Exercise aim>
Below are entries. Pull out all lines containing "will".

(Dataset entries)
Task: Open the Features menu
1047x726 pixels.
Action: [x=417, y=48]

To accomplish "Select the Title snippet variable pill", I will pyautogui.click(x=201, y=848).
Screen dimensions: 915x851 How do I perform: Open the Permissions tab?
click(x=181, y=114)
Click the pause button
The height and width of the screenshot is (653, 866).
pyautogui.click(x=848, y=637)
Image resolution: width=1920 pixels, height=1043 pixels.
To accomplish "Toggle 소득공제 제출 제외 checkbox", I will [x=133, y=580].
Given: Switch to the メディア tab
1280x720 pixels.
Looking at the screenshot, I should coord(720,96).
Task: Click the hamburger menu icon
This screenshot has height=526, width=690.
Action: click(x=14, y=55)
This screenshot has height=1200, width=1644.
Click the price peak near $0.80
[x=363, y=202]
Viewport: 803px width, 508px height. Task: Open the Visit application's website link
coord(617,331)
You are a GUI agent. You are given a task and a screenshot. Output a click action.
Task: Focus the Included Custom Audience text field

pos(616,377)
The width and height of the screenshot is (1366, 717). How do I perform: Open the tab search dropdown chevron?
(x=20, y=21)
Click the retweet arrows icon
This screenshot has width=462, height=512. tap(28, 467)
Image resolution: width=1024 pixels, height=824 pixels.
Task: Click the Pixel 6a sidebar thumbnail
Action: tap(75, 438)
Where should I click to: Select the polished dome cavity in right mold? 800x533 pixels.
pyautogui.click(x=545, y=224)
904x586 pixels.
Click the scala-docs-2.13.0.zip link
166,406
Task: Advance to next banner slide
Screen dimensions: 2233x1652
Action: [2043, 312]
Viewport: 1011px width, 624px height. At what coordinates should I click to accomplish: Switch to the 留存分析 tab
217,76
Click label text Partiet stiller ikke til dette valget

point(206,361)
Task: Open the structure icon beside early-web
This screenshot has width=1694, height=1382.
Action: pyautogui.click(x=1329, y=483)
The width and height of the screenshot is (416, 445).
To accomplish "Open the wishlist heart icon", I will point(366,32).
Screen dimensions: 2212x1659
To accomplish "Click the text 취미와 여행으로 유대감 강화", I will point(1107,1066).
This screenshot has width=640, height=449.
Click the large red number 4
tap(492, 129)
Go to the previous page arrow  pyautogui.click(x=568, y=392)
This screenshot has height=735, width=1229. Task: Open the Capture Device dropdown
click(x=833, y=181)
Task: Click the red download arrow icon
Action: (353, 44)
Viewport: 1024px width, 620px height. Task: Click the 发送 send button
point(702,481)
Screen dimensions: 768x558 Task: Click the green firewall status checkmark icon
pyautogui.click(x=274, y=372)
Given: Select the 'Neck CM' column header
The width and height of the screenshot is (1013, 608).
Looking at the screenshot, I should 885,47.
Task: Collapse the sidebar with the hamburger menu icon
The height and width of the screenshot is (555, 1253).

Completed task>
To accomplish "Select the Title snippet variable pill", I will pyautogui.click(x=201, y=848).
To accomplish "Toggle 소득공제 제출 제외 checkbox", I will [x=133, y=580].
To accomplish "Open the wishlist heart icon", I will point(366,32).
To accomplish "Click the text 취미와 여행으로 유대감 강화", I will point(1107,1066).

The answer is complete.